What are the different types of refractive errors?
- Myopia (nearsightedness): is a condition where objects up close appear clearly, while objects far away appear blurry. With myopia, light comes to focus in front of the retina instead of on the retina.
- Hyperopia (farsightedness): is a common type of refractive error where distant objects may be seen more clearly than objects that are near.
- Astigmatism: is a condition in which the eye does not focus light evenly onto the retina, the light-sensitive tissue at the back of the eye. This can cause images to appear blurry and stretched out.
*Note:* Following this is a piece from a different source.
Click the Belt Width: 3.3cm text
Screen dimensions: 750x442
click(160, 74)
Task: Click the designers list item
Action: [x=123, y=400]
- Presbyopia: is an age-related condition in which the ability to focus up close becomes more difficult. As the eye ages, the lens can no longer change shape enough to allow the eye to focus close objects clearly.
How are refractive errors treated?
- Eyeglasses are the simplest and safest way to correct refractive errors. Your eye care professional can prescribe appropriate lenses to correct your refractive error and give you optimal vision.
- Contact Lenses work by becoming the first refractive surface for light rays entering the eye, causing a more precise refraction or focus. In many cases, contact lenses provide clearer vision, a wider field of vision, and greater comfort. They are a safe and effective option if fitted and used properly. It is very important to wash your hands and clean your lenses as instructed in order to reduce the risk of infection.
- Refractive Surgery aims to change the shape of the cornea permanently. This change in eye shape restores the focusing power of the eye by allowing the light rays to focus precisely on the retina for improved vision. There are many types of refractive surgeries. Your eye care professional can help you decide if surgery is an option for you.